WHAT YOU SHOULD DO: In the entries below, count each line where "computer" appears. Give the total and nothing more.

***

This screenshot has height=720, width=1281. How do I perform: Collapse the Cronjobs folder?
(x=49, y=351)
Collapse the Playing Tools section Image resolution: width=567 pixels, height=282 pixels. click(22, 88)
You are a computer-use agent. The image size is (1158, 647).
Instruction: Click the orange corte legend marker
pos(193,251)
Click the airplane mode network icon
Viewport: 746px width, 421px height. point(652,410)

***

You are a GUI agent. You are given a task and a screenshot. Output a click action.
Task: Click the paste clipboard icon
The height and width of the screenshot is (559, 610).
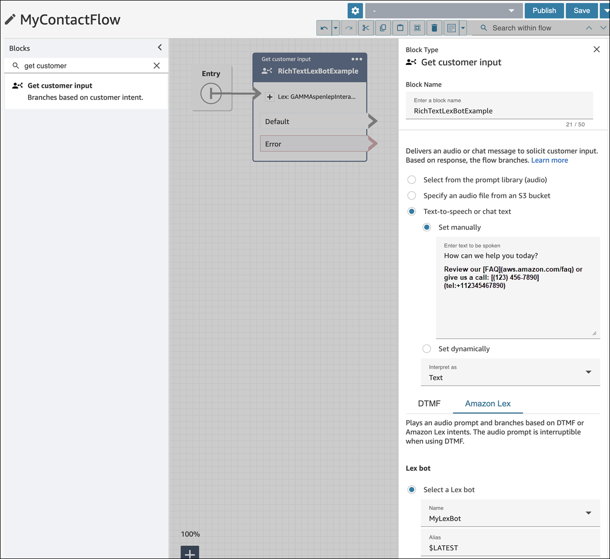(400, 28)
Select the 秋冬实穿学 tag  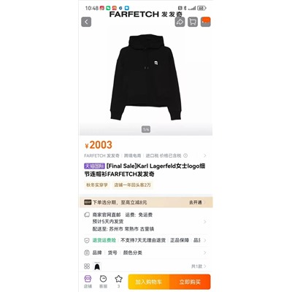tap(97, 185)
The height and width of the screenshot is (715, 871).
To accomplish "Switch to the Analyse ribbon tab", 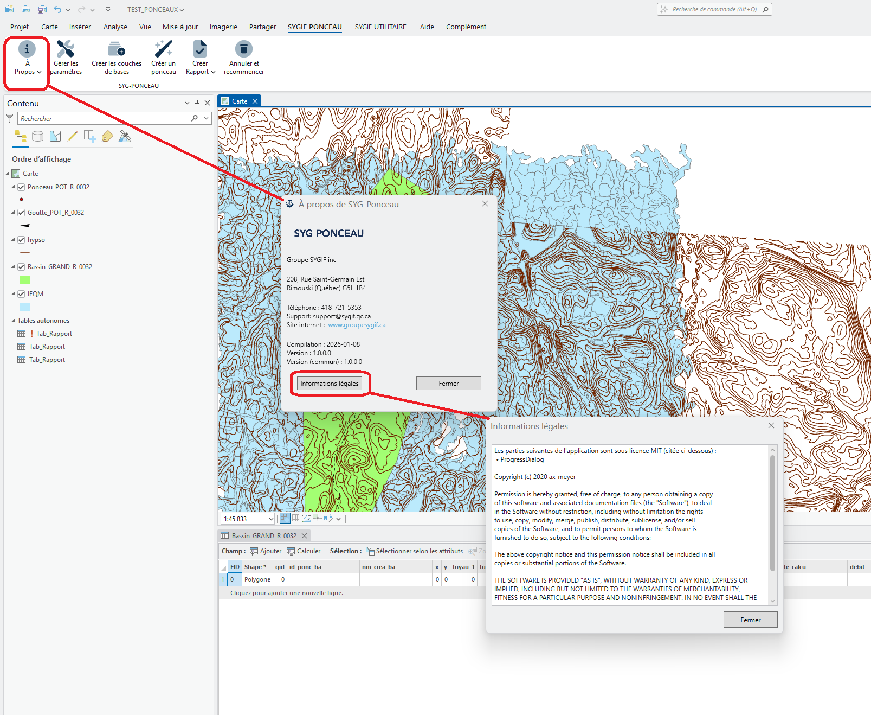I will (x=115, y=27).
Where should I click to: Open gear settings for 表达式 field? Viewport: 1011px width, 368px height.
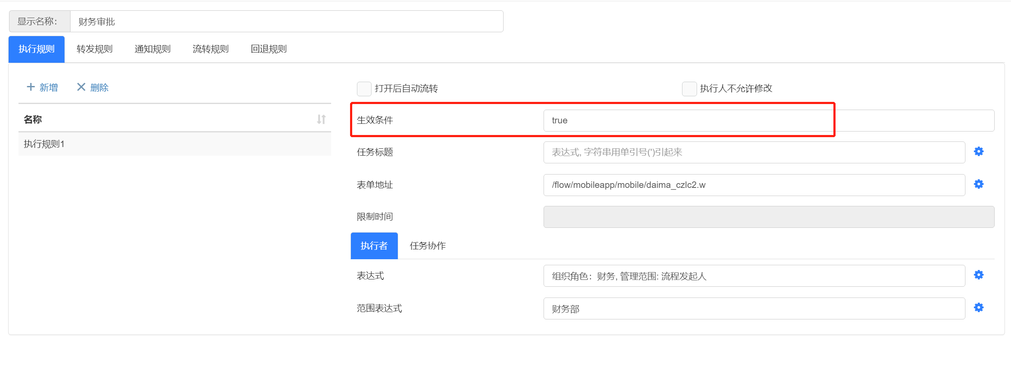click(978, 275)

***

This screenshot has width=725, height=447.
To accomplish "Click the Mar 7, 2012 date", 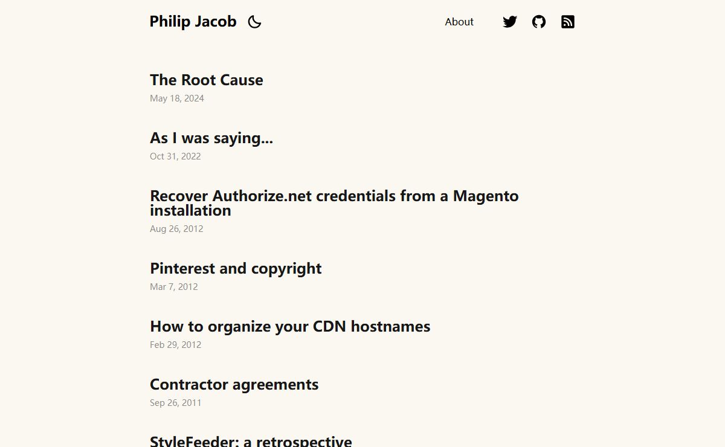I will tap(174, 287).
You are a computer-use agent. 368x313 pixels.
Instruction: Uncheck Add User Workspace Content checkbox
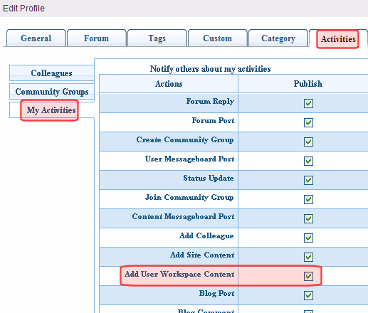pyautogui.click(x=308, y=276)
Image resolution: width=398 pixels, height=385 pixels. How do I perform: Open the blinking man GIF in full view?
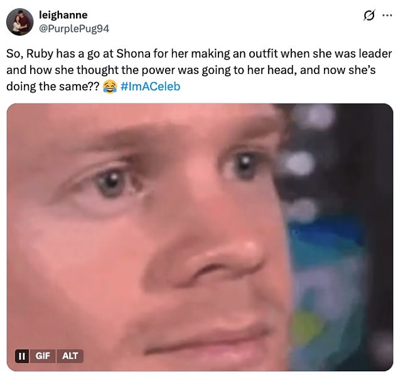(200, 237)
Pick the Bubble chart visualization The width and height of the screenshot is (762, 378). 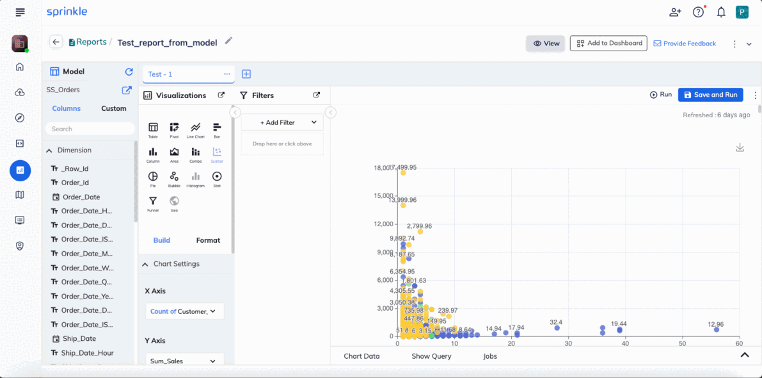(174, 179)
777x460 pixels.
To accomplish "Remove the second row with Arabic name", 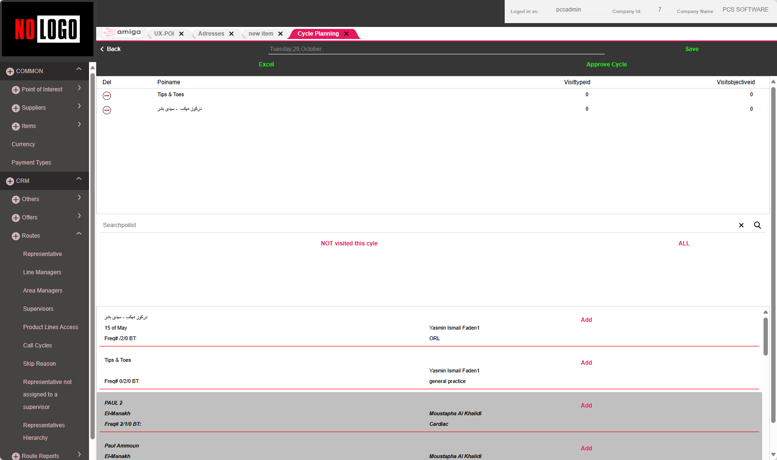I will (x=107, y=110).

***

SOLUTION TO THIS PROBLEM: 2